What to do
Exactly as it appears, restate the whole listing.

Material for this exercise

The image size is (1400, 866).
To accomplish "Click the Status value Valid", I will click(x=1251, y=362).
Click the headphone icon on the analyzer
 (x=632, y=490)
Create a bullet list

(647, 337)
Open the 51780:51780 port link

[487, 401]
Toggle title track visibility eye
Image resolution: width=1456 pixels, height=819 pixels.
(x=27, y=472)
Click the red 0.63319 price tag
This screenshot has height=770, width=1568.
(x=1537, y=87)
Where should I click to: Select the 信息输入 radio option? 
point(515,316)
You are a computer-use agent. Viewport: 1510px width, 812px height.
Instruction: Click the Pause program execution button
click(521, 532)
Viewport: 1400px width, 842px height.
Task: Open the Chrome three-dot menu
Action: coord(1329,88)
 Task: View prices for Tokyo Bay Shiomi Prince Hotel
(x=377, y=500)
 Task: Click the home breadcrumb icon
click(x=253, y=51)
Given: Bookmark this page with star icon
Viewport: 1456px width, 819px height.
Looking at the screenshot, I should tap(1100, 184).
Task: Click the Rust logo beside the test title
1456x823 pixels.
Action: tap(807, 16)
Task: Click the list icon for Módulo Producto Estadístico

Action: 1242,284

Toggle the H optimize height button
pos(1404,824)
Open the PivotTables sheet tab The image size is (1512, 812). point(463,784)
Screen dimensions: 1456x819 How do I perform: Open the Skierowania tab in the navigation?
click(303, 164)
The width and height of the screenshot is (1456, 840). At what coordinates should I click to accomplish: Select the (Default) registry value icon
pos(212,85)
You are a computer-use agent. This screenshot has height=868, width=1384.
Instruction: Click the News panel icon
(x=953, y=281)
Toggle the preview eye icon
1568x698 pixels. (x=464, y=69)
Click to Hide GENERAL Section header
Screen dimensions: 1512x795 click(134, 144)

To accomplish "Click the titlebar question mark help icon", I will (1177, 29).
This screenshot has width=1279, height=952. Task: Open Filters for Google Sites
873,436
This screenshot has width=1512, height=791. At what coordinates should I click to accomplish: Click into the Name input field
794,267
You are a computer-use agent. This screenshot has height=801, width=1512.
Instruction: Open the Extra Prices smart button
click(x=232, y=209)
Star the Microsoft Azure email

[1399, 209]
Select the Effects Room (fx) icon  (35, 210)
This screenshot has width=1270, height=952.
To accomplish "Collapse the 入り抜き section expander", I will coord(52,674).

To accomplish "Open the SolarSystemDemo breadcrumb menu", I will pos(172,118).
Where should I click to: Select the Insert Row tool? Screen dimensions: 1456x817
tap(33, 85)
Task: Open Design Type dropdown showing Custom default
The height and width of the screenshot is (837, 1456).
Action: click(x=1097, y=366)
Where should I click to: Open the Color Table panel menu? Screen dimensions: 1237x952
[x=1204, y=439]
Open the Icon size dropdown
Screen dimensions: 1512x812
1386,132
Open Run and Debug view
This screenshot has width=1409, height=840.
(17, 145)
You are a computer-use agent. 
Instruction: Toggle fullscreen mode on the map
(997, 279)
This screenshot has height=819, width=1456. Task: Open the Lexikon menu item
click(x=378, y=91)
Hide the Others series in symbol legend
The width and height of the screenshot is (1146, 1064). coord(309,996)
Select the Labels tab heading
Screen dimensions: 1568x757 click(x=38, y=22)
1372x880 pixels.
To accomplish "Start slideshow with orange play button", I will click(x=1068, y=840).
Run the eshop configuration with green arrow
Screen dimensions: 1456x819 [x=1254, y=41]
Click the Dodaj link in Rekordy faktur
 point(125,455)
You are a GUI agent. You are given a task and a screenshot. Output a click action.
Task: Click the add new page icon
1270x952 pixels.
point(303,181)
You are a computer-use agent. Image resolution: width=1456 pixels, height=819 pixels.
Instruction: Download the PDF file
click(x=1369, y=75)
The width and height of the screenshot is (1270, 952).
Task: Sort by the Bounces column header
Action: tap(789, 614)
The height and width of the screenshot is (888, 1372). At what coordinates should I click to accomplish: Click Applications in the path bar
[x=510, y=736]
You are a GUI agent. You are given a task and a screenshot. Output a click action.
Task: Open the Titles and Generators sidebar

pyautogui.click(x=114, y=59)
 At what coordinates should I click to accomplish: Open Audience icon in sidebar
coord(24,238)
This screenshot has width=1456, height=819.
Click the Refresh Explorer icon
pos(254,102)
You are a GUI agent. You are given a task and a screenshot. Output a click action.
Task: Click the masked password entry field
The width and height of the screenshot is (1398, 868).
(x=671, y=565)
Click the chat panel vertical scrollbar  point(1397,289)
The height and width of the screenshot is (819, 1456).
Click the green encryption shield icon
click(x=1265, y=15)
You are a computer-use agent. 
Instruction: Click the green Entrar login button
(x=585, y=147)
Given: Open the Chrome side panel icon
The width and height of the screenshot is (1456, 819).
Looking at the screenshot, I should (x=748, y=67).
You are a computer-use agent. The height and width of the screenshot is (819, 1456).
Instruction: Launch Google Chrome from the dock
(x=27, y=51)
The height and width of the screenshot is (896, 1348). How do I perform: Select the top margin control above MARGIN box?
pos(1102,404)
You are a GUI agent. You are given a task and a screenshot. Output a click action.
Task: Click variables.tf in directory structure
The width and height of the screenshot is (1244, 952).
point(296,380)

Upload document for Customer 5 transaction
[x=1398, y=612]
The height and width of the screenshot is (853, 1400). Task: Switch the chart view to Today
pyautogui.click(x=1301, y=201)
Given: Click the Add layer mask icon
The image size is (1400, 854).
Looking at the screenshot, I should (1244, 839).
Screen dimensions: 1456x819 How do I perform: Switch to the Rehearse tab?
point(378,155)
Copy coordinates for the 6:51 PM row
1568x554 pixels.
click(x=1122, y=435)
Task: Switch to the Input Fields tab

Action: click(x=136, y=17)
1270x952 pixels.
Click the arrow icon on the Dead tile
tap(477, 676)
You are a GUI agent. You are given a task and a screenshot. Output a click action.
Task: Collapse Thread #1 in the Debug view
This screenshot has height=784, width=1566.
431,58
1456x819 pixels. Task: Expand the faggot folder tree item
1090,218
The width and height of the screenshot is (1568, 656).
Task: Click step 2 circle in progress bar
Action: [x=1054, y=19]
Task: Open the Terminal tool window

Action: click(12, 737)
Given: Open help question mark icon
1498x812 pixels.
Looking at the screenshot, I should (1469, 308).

Answer to the exercise
The image size is (1400, 866).
To accomplish "Click the Status value Valid", I will click(x=1251, y=362).
Click the headphone icon on the analyzer
 (x=632, y=490)
Create a bullet list

(647, 337)
Open the 51780:51780 port link

[487, 401]
Toggle title track visibility eye
Image resolution: width=1456 pixels, height=819 pixels.
(x=27, y=472)
Click the red 0.63319 price tag
This screenshot has height=770, width=1568.
(x=1537, y=87)
Where should I click to: Select the 信息输入 radio option? 
point(515,316)
You are a computer-use agent. Viewport: 1510px width, 812px height.
Instruction: Click the Pause program execution button
click(521, 532)
Viewport: 1400px width, 842px height.
Task: Open the Chrome three-dot menu
Action: coord(1329,88)
 Task: View prices for Tokyo Bay Shiomi Prince Hotel
(x=377, y=500)
 Task: Click the home breadcrumb icon
click(x=253, y=51)
Given: Bookmark this page with star icon
Viewport: 1456px width, 819px height.
Looking at the screenshot, I should tap(1100, 184).
Task: Click the Rust logo beside the test title
1456x823 pixels.
Action: tap(807, 16)
Task: Click the list icon for Módulo Producto Estadístico

Action: 1242,284

Toggle the H optimize height button
pos(1404,824)
Open the PivotTables sheet tab The image size is (1512, 812). point(463,784)
Screen dimensions: 1456x819 How do I perform: Open the Skierowania tab in the navigation?
click(303, 164)
The width and height of the screenshot is (1456, 840). At what coordinates should I click to accomplish: Select the (Default) registry value icon
pos(212,85)
You are a computer-use agent. This screenshot has height=868, width=1384.
Instruction: Click the News panel icon
(x=953, y=281)
Toggle the preview eye icon
1568x698 pixels. (x=464, y=69)
Click to Hide GENERAL Section header
Screen dimensions: 1512x795 click(134, 144)

To accomplish "Click the titlebar question mark help icon", I will (1177, 29).
This screenshot has width=1279, height=952. Task: Open Filters for Google Sites
873,436
This screenshot has width=1512, height=791. At what coordinates should I click to accomplish: Click into the Name input field
794,267
You are a computer-use agent. This screenshot has height=801, width=1512.
Instruction: Open the Extra Prices smart button
click(x=232, y=209)
Star the Microsoft Azure email

[1399, 209]
Select the Effects Room (fx) icon  (35, 210)
This screenshot has width=1270, height=952.
To accomplish "Collapse the 入り抜き section expander", I will coord(52,674).

To accomplish "Open the SolarSystemDemo breadcrumb menu", I will pos(172,118).
Where should I click to: Select the Insert Row tool? Screen dimensions: 1456x817
tap(33, 85)
Task: Open Design Type dropdown showing Custom default
The height and width of the screenshot is (837, 1456).
Action: click(x=1097, y=366)
Where should I click to: Open the Color Table panel menu? Screen dimensions: 1237x952
[x=1204, y=439]
Open the Icon size dropdown
Screen dimensions: 1512x812
1386,132
Open Run and Debug view
This screenshot has width=1409, height=840.
(17, 145)
You are a computer-use agent. 
Instruction: Toggle fullscreen mode on the map
(997, 279)
This screenshot has height=819, width=1456. Task: Open the Lexikon menu item
click(x=378, y=91)
Hide the Others series in symbol legend
The width and height of the screenshot is (1146, 1064). coord(309,996)
Select the Labels tab heading
Screen dimensions: 1568x757 click(x=38, y=22)
1372x880 pixels.
To accomplish "Start slideshow with orange play button", I will click(x=1068, y=840).
Run the eshop configuration with green arrow
Screen dimensions: 1456x819 [x=1254, y=41]
Click the Dodaj link in Rekordy faktur
 point(125,455)
You are a GUI agent. You are given a task and a screenshot. Output a click action.
Task: Click the add new page icon
1270x952 pixels.
point(303,181)
You are a computer-use agent. Image resolution: width=1456 pixels, height=819 pixels.
Instruction: Download the PDF file
click(x=1369, y=75)
The width and height of the screenshot is (1270, 952).
Task: Sort by the Bounces column header
Action: tap(789, 614)
The height and width of the screenshot is (888, 1372). At what coordinates should I click to accomplish: Click Applications in the path bar
[x=510, y=736]
You are a GUI agent. You are given a task and a screenshot. Output a click action.
Task: Open the Titles and Generators sidebar

pyautogui.click(x=114, y=59)
 At what coordinates should I click to accomplish: Open Audience icon in sidebar
coord(24,238)
This screenshot has width=1456, height=819.
Click the Refresh Explorer icon
pos(254,102)
You are a GUI agent. You are given a task and a screenshot. Output a click action.
Task: Click the masked password entry field
The width and height of the screenshot is (1398, 868).
(x=671, y=565)
Click the chat panel vertical scrollbar  point(1397,289)
The height and width of the screenshot is (819, 1456).
Click the green encryption shield icon
click(x=1265, y=15)
You are a computer-use agent. 
Instruction: Click the green Entrar login button
(x=585, y=147)
Given: Open the Chrome side panel icon
The width and height of the screenshot is (1456, 819).
Looking at the screenshot, I should (x=748, y=67).
You are a computer-use agent. The height and width of the screenshot is (819, 1456).
Instruction: Launch Google Chrome from the dock
(x=27, y=51)
The height and width of the screenshot is (896, 1348). How do I perform: Select the top margin control above MARGIN box?
pos(1102,404)
You are a GUI agent. You are given a task and a screenshot. Output a click action.
Task: Click variables.tf in directory structure
The width and height of the screenshot is (1244, 952).
point(296,380)

Upload document for Customer 5 transaction
[x=1398, y=612]
The height and width of the screenshot is (853, 1400). Task: Switch the chart view to Today
pyautogui.click(x=1301, y=201)
Given: Click the Add layer mask icon
The image size is (1400, 854).
Looking at the screenshot, I should (1244, 839).
Screen dimensions: 1456x819 How do I perform: Switch to the Rehearse tab?
point(378,155)
Copy coordinates for the 6:51 PM row
1568x554 pixels.
click(x=1122, y=435)
Task: Switch to the Input Fields tab

Action: click(x=136, y=17)
1270x952 pixels.
Click the arrow icon on the Dead tile
tap(477, 676)
You are a GUI agent. You are given a task and a screenshot. Output a click action.
Task: Collapse Thread #1 in the Debug view
This screenshot has height=784, width=1566.
431,58
1456x819 pixels. Task: Expand the faggot folder tree item
1090,218
The width and height of the screenshot is (1568, 656).
Task: Click step 2 circle in progress bar
Action: [x=1054, y=19]
Task: Open the Terminal tool window

Action: click(12, 737)
Given: Open help question mark icon
1498x812 pixels.
Looking at the screenshot, I should (1469, 308).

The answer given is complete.